Organização e informação
Seis anos depois de protocolar a ideia legislativa no Senado Federal, Irene Jucá – junto às outras mães da Fundação Projeto Diferente que também contribuíram com a proposta – ainda aguarda a concretização do projeto de lei.
A proposta é, contudo, a mais adiantada em tramitação no Congresso Nacional e pode se tornar a primeira ideia legislativa apresentada por um cidadão comum a virar lei, segundo o site do Senado Federal.
O trâmite seguido por ela foi o mesmo de outras propostas apresentadas por iniciativa popular: por meio do E-Cidadania qualquer pessoa pode propor uma ideia legislativa. Para ser analisada, no entanto, é necessário o apoio de, pelo menos, 20 mil pessoas – "uma cidade", como define Irene – em um intervalo de quatro meses.
Apenas depois disso, é que o texto irá para análise da Comissão de Direitos Humanos e Legislação Participativa (CDH) do Senado Federal, onde poderá ser transformada em projeto de lei ou proposta de emenda à Constituição.
Foi assim que, depois de 20.876 assinaturas, a ideia legislativa nº. 65.884 se transformou no Projeto de Lei (PL) 169/2018, aprovado em outubro de 2021 pelos senadores e enviada à Câmara dos Deputados.
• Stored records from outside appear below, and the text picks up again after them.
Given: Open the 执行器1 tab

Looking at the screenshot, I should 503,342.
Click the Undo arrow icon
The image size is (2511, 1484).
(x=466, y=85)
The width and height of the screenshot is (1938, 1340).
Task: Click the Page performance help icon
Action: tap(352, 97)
Lá, foram mais alguns anos de espera.
Apenas no último dia 17, a proposta – transformada em PL 3630/2021 - foi aprovada pelos deputados federais e enviada para ser votada novamente no Senado, já que passou por alterações. Agora, o projeto está em análise nas comissões.
O "trabalho de formiguinha" feito durante estes anos só foi possível, explica Irene, graças ao acesso à informação da possibilidade dada para qualquer pessoa propor uma ideia legislativa e a organização de mobilização para angariar o apoio necessário ao projeto de lei.
E, enquanto trabalha – junto a entidades e pessoas que militam pelo direito de pessoas com autismo – para aprovação da proposta, ela confessa que já pensa em outras ideias legislativas para apresentar ao Congresso Nacional. "Porque tem muitas demandas que temos e que ainda não são atendidas pelas políticas públicas. E para elas existirem, a gente precisa se mobilizar", enfatiza.